Crystal Bridges Museum of American Art will be closed Monday, May 13, to prepare for the visit of Antiques Roadshow. We will return to normal hours of operation Wednesday, May 15.

Alice Walton

This evening, Alice Walton, Crystal Bridges’ founder and Chairwoman of the Museum’s Board of Directors, will be presented with the Smithsonian Institution’s Archives of American Art Medal.  Each year, this prestigious award honors leaders in the field of American art.  Past award recipients include John Baldessari, Eli Broad, Chuck Close, Paula Cooper, André Emmerich, Agnes Gund, Ellsworth Kelly and Joel Shapiro, and Cindy Sherman.

The following short video, excerpted from the full-length documentary film The Art of Crystal Bridges, was produced to accompany the presentation of the Archives of American Art Medal to Ms. Walton this evening.  We hope you enjoy this short introduction to Alice Walton and her dream to bring to life Crystal Bridges Museum of American Art.

 

Alice Walton, Chairwoman of Crystal Bridges' Board of Directors, and recipient of the 2013 Smithsonian Institution's Archives of American Art Medal.

A long-time art lover and collector, Ms. Walton conceived the idea of creating a national art museum in her hometown of Bentonville, Arkansas, so that people of the region would have ready access to great works of art. She planned to build the museum on a 120-acre stretch of natural Ozark forest that had belonged to her family for many years. The land had special meaning to Alice and her brothers, who had played together in these woods as children; and it was important to the family that the land’s natural character be maintained. Alice presented her idea to the Walton Family Foundation, who agreed to fund the project.

Crystal Bridges Museum of American Art is the first national museum dedicated to the work of American artists in more than a generation. By design, Crystal Bridges is a wholly remarkable museum:  in its collection, which spans five centuries of American art; in its dramatic architecture; in its lush natural setting; and in its geographical location in the heart of the country, far from any coastal metropolis.

Items from a dataset:
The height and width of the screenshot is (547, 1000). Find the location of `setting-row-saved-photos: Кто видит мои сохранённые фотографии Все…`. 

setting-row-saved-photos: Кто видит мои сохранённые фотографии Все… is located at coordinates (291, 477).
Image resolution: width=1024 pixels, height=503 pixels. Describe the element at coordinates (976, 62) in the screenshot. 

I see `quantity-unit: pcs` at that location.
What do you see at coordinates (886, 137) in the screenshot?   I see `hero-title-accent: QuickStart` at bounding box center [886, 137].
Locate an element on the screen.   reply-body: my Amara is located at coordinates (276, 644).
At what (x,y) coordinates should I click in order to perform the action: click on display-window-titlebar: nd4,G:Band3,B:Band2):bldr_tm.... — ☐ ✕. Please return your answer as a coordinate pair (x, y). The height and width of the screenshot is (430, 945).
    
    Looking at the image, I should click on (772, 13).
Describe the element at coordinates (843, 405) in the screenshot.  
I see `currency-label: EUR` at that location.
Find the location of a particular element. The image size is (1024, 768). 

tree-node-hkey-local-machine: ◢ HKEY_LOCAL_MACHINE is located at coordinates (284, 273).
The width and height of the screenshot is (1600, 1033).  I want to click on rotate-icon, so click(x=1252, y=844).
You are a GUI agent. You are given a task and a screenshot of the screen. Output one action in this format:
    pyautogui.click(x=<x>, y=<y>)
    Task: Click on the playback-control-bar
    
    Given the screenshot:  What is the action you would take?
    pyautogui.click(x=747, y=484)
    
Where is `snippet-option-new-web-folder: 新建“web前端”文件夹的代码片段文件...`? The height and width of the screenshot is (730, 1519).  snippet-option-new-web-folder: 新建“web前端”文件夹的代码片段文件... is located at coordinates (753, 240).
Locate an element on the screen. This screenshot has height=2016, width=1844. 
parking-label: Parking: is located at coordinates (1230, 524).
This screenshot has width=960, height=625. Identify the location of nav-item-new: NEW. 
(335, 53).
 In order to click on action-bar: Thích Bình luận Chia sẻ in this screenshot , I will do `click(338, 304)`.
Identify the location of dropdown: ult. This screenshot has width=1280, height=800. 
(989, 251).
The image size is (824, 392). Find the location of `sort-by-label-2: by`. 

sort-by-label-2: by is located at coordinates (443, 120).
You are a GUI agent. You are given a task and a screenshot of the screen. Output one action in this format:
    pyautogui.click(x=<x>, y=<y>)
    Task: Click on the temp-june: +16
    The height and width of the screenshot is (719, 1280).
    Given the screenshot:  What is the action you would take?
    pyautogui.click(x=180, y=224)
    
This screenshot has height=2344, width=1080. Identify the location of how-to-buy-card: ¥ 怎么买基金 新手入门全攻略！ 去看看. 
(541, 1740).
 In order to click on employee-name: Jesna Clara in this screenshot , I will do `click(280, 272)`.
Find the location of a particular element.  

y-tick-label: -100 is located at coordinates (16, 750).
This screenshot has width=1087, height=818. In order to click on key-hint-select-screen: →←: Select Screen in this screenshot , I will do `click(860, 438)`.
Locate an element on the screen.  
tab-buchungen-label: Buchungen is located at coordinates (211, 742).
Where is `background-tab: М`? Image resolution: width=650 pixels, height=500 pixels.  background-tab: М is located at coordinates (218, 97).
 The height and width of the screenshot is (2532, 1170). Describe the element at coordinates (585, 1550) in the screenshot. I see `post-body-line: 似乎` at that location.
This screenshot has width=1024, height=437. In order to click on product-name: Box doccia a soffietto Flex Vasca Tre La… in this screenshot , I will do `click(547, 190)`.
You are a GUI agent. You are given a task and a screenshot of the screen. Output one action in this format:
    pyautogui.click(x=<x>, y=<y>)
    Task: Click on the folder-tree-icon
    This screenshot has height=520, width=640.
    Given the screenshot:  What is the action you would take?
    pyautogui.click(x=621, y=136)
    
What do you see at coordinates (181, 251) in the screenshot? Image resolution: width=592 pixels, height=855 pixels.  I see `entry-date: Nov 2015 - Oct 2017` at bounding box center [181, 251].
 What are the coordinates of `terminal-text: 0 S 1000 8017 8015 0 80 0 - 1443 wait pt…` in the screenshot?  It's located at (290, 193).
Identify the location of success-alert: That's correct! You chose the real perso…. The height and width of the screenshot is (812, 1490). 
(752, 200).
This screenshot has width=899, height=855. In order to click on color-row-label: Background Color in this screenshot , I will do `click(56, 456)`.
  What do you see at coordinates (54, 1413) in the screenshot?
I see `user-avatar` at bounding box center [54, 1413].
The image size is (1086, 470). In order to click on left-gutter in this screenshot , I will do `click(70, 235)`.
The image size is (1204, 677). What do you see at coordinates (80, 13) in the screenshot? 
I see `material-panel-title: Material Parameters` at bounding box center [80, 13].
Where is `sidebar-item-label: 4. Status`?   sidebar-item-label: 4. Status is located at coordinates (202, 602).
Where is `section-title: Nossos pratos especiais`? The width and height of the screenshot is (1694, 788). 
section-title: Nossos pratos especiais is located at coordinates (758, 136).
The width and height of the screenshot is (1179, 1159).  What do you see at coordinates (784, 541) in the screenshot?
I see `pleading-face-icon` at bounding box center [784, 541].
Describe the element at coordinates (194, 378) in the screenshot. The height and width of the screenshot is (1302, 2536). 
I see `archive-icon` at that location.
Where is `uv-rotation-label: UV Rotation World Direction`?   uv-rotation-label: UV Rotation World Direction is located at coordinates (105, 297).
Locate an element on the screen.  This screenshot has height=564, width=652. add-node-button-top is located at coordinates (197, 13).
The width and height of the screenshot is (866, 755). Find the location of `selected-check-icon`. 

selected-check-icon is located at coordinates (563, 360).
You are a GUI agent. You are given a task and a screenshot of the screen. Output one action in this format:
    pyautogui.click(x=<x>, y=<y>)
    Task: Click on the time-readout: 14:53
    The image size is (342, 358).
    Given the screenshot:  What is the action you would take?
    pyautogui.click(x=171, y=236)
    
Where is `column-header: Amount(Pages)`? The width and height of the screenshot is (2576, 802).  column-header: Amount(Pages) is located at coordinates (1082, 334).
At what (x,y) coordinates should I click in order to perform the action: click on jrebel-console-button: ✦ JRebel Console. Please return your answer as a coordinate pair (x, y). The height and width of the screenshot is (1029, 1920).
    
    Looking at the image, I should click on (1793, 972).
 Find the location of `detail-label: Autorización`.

• [WORK INSTRUCTIONS]:
a: According to the passage about Alice Walton and Crystal Bridges, why did Walton want to create a national art museum in her hometown of Bentonville, Arkansas? Answer in one to three sentences.
b: Reproduce the passage about Alice Walton and Crystal Bridges from "Crystal Bridges Museum of American Art will" to "Wednesday, May 15.".
c: Take the passage about Alice Walton and Crystal Bridges further, continuing from the point where it ends.

• [ANSWERS IN ORDER]:
a: Walton wanted the museum in Bentonville so that people of the region would have ready access to great works of art.

b:
Crystal Bridges Museum of American Art will be closed Monday, May 13, to prepare for the visit of Antiques Roadshow. We will return to normal hours of operation Wednesday, May 15.

c:
Crystal Bridges Museum of American Art. Photo: Stephen Ironside

Crystal Bridges Museum of American Art. Photo: Stephen Ironside

These elements alone make the Museum distinctive among its peers, but the spirit of Crystal Bridges runs deeper than these outward emblems. From its beginning, Crystal Bridges has been guided by certain key principles: the Museum offers the finest examples of American art available, and holds education at the very core of our mission, and strives to be a welcoming and inspirational place for everyone.

This last is one of the reasons it was essential that Crystal Bridges be located here, in Bentonville, Arkansas, surrounded by the beautiful Ozark landscape, where the citizens of our region—for whom most of the country’s finest museums are hundreds of miles away—can experience great works of art as part of their everyday lives, and where visitors from anywhere in the world can enjoy American art amid the beauty of the American landscape. At Crystal Bridges, we share a belief that art is at the center of what it means to be human. Art, like the beauty of our natural world, should be accessible to everyone.